Ici tout le pan de mur est habité de miroirs travaillés, gravés, et de peintures
qui « pètent de couleurs ».
– Ça peut évoquer un mouvement permanent, des explosions, comme sur ce grand tableau, oui ; mais je l’ai réalisé en plusieurs fois, ça vient lentement. Je travaille sur plusieurs toiles en même temps et je passe de l’une à l’autre.
Vous êtes un chef d’orchestre et ce sont vos musiciens et vos instruments. Votre fils Xavier expose vos aquarelles sur la voiture qu’il pilote en rallye. On retrouve l’idée de circuit dans cette réalisation.
– J’ai été malade et j’ai alors réalisé plein d’aquarelles… qui sont passées sur la voiture de Xavier. Quant aux miroirs que vous voyez, ils viennent de ce que j’avais exposé chez Cournault, un peintre nancéen qui était soutenu par le collectionneur Jacques Doucet. J’ai montré mon travail dans la maison de Cournault qui est devenu maintenant un lieu d’exposition. J’avais retrouvé dans une armoire tapissée de journaux la nécrologie de Cournault. Encore quelque chose qui venait à moi, je me suis dit « Il faut que tu fasses du Cournault ! » Ça n’en est pas, mais ce sont des miroirs.
Jean-François Chevalier m’explique qu’on passe en gravure d’un état à un autre au cours du travail. On retrouve là les notions de progressivité, de passage, de palimpseste. Notre relation à la réalité évolue sans cesse. Rien de figé, tout est mouvement, du pinceau qui glisse évoquant l’origine du monde, la frontière, le passage du privé au public. L’art est métaphore, il crée des liens. Celui de Jean- François Chevalier s’écrit sur la portée de la vie.

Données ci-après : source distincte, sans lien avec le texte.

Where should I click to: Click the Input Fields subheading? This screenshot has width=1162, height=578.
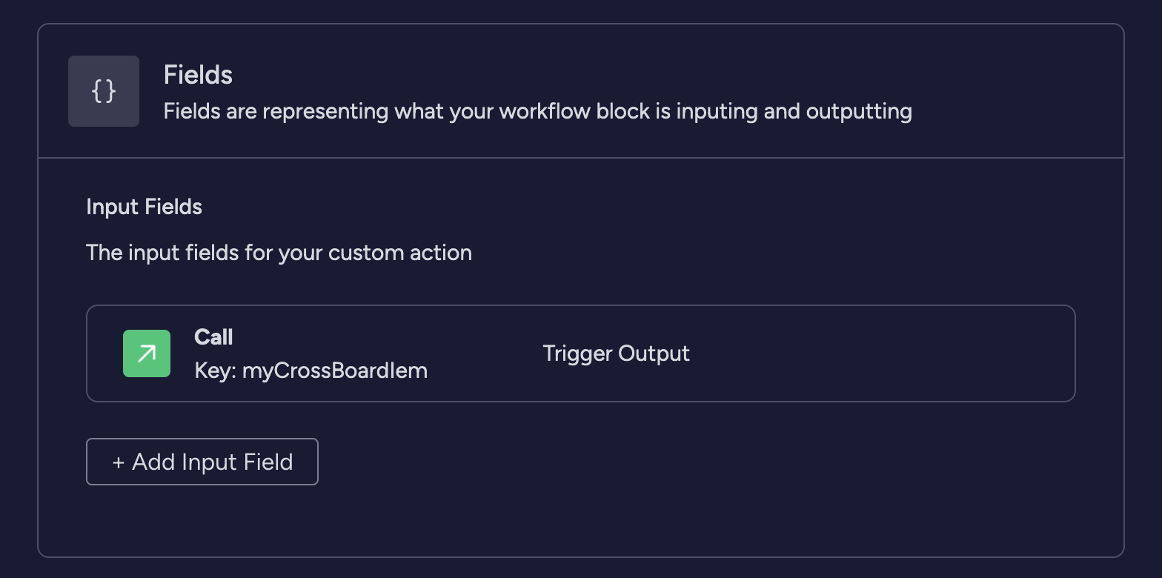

Il explose de couleurs comme une soupe primitive crée la vie, il fait chanter toutes sortes de liens possibles entre les matières, les formes et les couleurs.
La notion de nécessité vient probablement d’une grande curiosité au monde, d’une ouverture qui crée des liens évidents, des enchevêtrements de sens que le corps, même s’il a été malade, joue à retranscrire.